Calcio estero

Balotelli sull’Italia: “Non è un paese razzista ma ci sono tanti razzisti”

Mario Balotelli potrebbe tornare in Italia ma nel frattempo si fa notare al Nizza non solo per i gol messi a segno in Ligue 1 ma anche per alcune dichiarazioni rilasciate nelle ultime ore. L’attaccante scuola Inter, in una intervista rilasciata alla rivista francese So Foot, ha parlato di un tema delicato come quello del razzismo.

Balotelli razzismo, la versione del giocatore

“Anche se a tutti gli effetti, per la legge, io sono diventato italiano solo a 18 anni.

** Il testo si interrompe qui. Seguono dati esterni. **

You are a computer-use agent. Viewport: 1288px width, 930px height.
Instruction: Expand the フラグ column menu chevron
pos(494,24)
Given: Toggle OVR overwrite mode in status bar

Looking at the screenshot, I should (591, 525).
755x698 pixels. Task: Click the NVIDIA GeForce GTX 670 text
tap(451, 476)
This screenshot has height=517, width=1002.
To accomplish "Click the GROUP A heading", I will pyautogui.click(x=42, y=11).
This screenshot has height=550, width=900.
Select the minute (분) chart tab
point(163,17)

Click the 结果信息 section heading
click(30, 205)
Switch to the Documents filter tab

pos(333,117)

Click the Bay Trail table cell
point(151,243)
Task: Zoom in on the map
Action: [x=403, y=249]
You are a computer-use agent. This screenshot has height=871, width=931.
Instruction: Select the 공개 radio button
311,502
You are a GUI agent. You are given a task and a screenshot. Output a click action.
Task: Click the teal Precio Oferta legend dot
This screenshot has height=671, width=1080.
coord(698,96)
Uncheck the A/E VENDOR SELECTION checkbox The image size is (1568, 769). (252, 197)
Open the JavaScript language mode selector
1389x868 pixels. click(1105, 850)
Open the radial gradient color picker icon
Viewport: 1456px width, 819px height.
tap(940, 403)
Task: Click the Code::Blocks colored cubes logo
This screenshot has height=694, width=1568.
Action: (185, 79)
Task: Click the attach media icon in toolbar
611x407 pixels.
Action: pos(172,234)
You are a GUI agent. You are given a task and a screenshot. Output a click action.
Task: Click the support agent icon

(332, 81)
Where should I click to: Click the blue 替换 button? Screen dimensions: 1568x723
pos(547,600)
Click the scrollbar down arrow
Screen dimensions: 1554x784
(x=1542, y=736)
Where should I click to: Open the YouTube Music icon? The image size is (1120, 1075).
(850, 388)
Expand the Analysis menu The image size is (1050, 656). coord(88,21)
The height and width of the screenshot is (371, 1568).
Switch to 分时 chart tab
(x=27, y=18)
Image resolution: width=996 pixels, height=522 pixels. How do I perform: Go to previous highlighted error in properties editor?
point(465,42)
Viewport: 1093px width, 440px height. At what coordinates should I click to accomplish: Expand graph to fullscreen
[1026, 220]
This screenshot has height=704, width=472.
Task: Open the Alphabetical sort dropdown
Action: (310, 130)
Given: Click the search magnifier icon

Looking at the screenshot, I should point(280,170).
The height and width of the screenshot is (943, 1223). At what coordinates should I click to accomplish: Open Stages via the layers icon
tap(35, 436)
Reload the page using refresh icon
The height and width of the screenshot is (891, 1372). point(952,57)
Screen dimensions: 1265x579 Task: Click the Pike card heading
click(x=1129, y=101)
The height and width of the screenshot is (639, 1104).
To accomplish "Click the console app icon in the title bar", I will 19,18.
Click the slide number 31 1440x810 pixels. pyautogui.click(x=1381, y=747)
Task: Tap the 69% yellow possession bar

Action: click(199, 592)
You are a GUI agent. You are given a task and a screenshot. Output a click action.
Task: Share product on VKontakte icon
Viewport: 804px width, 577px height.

È una legge sbagliata, forse è per quello anche ancora oggi, alcune persone, vedono il nero come il colore del diverso, dell’inferiore, dell’errore in mezzo alla fotografia della squadra. Di certo, fossi stato bianco, avrei avuto meno problemi. Avrei combinato comunque qualche casino di troppo? Probabilmente sì.

Avrei avuto comunque atteggiamenti sbagliati sul campo di gioco? Probabilmente sì. Mi avrebbero perdonato tutto più in fretta? Sicuramente sì. L’Italia non è un Paese razzista, ma i razzisti ci sono. Il cambiamento è nelle mani delle nuove generazioni, ai nostri figli bisogna insegnare che siamo tutti uguali, nonostante le diversità apparenti”.